El proceso de filtrado virtual no es una intervención arbitraria, sino que se basa en un sistema algorítmico estandarizado, supervisado de cerca por el órgano rector. Esto garantiza a los candidatos y a los padres que los resultados finales no dependen del favoritismo ni de cálculos personales de cada escuela, sino que se basan íntegramente en datos objetivos.
La transparencia en las admisiones y la presión tras las puertas de la universidad.
Sin embargo, a pesar de sus numerosos beneficios, el proceso de filtrado virtual no ha eliminado por completo las presiones inherentes al proceso de admisión. Muchos candidatos, especialmente aquellos en zonas remotas, tienen acceso limitado a la información sobre la admisión y el proceso de filtrado virtual. Algunos registran sus preferencias basándose en la intuición o siguen los consejos de sus amigos, lo que resulta en la eliminación temprana y la pérdida de oportunidades. Por el contrario, algunos estudiantes son admitidos, pero no están realmente satisfechos con su carrera elegida, simplemente porque solicitaron a demasiados programas para asegurar su plaza en la universidad.

Otro problema es la brecha entre la transparencia del proceso y la intensidad de la competencia. A medida que las puntuaciones de admisión en las mejores universidades siguen subiendo, la presión académica pesa considerablemente sobre los estudiantes de secundaria. Si bien filtrar a los candidatos no elegibles ayuda a garantizar la transparencia, no puede reemplazar la orientación profesional, que ayuda a los estudiantes a elegir la carrera y la universidad adecuadas. Este es el factor crucial para evitar que los estudiantes estudien solo para obtener un título, pero tengan dificultades para encontrar empleo después de graduarse.

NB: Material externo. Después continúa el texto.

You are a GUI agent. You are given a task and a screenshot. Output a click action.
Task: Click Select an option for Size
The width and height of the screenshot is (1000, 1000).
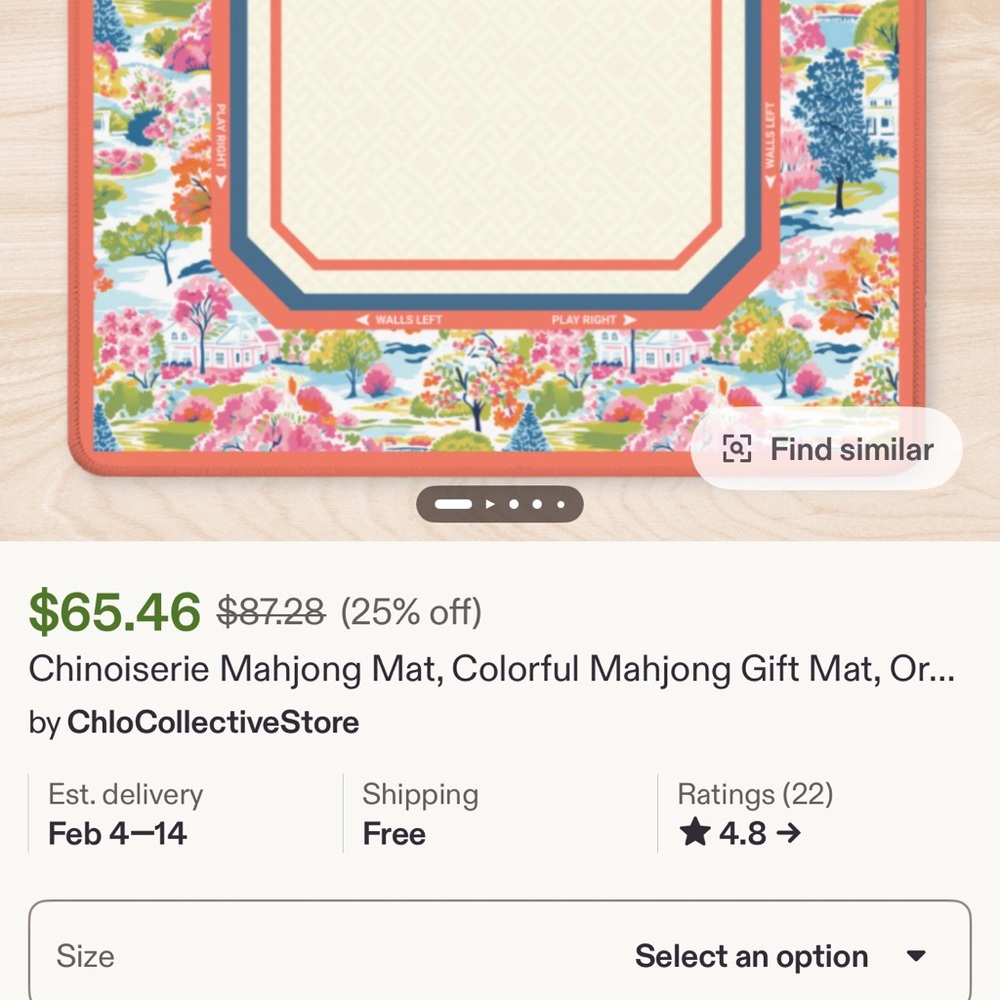[x=753, y=956]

También es importante reconocer que el filtrado virtual es simplemente una herramienta técnica para resolver problemas relacionados con los datos, no una "varita mágica" que pueda eliminar todas las deficiencias del proceso de admisión. En realidad, la imparcialidad, la razonabilidad y la eficacia de todo el sistema aún dependen de muchos otros factores: cómo las escuelas anuncian sus criterios de admisión, las políticas de preferencia regional e incluso la uniformidad de la calidad de la educación general.

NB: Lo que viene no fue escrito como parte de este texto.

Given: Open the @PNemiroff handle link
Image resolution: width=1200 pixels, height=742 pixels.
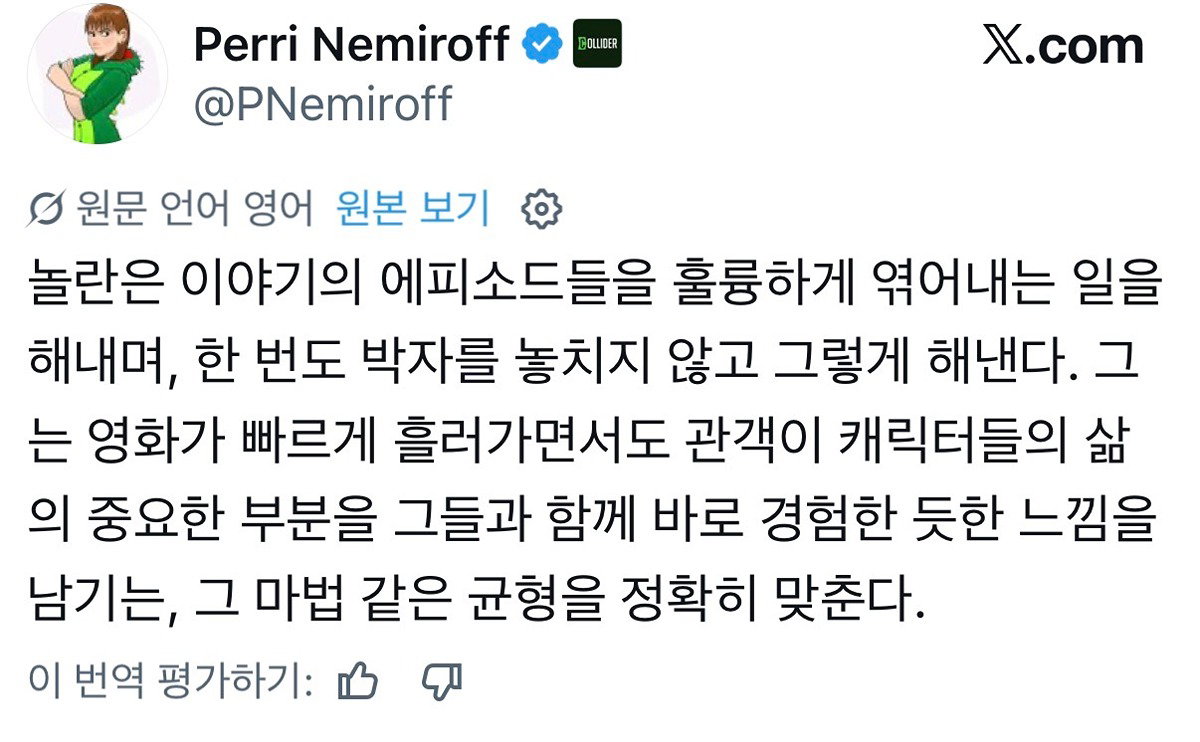Looking at the screenshot, I should (x=322, y=105).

Sin embargo, en el contexto actual de admisión universitaria, el proceso de selección virtual se sigue considerando un paso importante para garantizar una temporada de matrícula más ordenada y transparente. Tras las estadísticas vacías se esconden cientos de miles de historias familiares y millones de esperanzas estudiantiles. Cada ronda de selección virtual no se trata solo de filtrar datos, sino también de refinar los sueños, para que, finalmente, cada estudiante pueda encontrar la puerta que mejor se adapte a sus necesidades.